In 1900, weighed down with chains and manacles, he jumped off a bridge in Dresden, Germany. In 1911 he had himself placed in the body of a sixteen-hundred-pound sea monster found off Cape Cod, and in 1912 he premiered his greatest escape act at Circus Busch in Berlin. Lowered into a glass-fronted water-filled cell, upside down, Houdini hung with his ankles in clamps. Then he miraculously freed himself from this water torture cell. As Fleischman describes these incidents, he has a sure sense of Houdini as a man and such an understanding of magic and magic tricks that the reader feels as if they have spent a day with Houdini, getting to know who he was and what he did.

Before Fleischman’s death in 2010, I was able to sit with him at dinner and watch him perform tricks—with a glint in his eye and a sure feeling for the fun we were all having. Since then, I have been rereading his books to be reminded of his genius. If you haven’t read the Fleischman cannon, Escape! is a great place to begin. It will make you, and the children in your life, long to read other books by him.

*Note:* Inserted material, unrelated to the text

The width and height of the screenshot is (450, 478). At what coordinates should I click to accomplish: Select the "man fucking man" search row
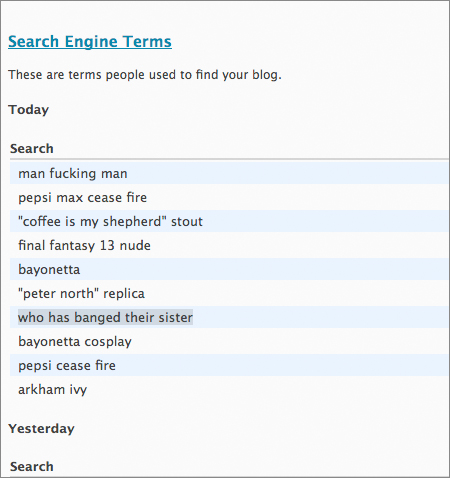[229, 173]
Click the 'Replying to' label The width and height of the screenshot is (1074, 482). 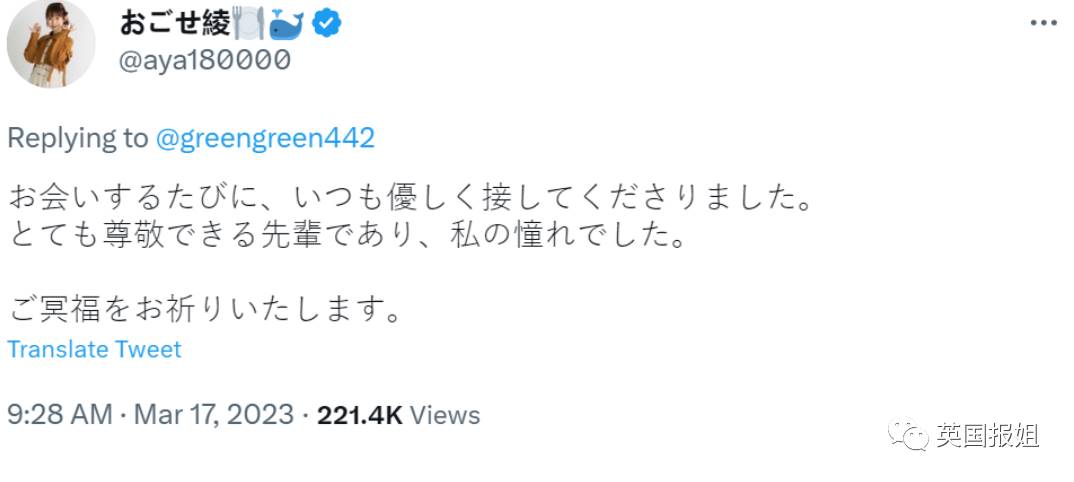click(x=77, y=138)
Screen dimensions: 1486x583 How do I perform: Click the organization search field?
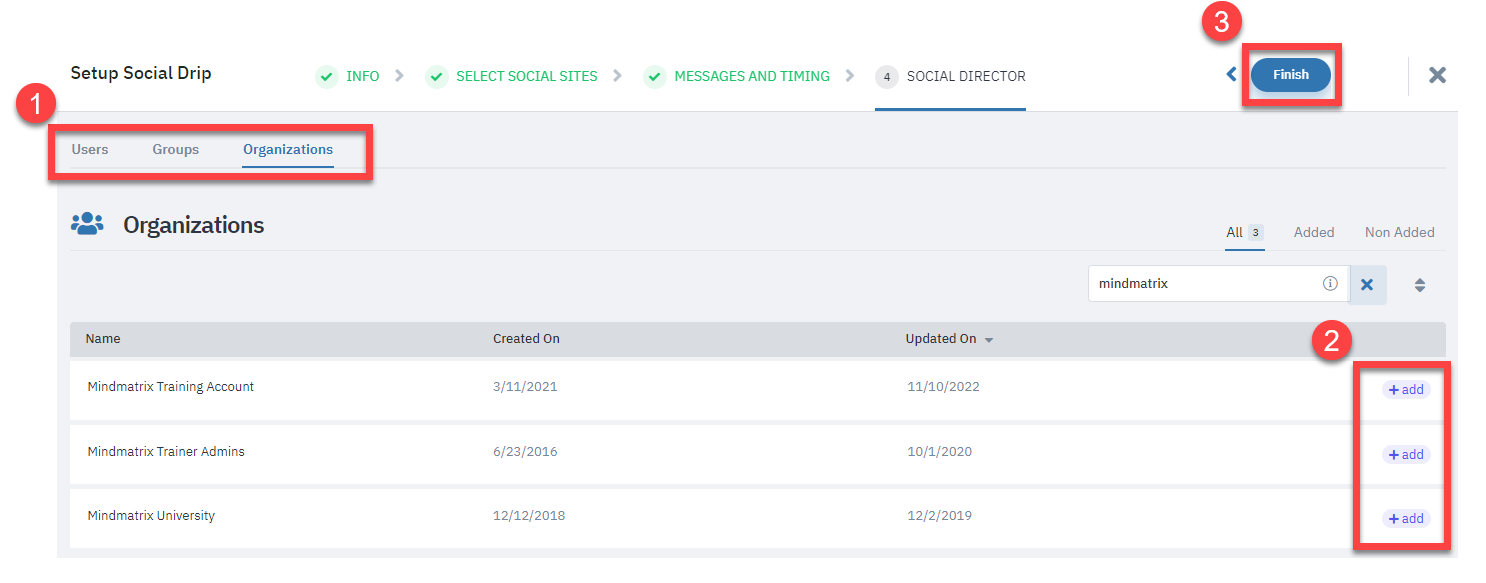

Here’s a passage from Escape!:


He grew up in a house stuffed with books and alive with learning, impoverished as it may have been. “My father had reared me in the love of books,” he wrote. Later, as a show-business headliner, he traveled with a specially built bookcase stuffed with a hundred or so books.

Houdini had learned to educate himself. He never took a magic lesson. He was an autodidact—one who teaches himself. He trained himself in the difficult card sleights he needed. While never tested, he brought to each succeeding challenge an I.Q. that must have been lofty.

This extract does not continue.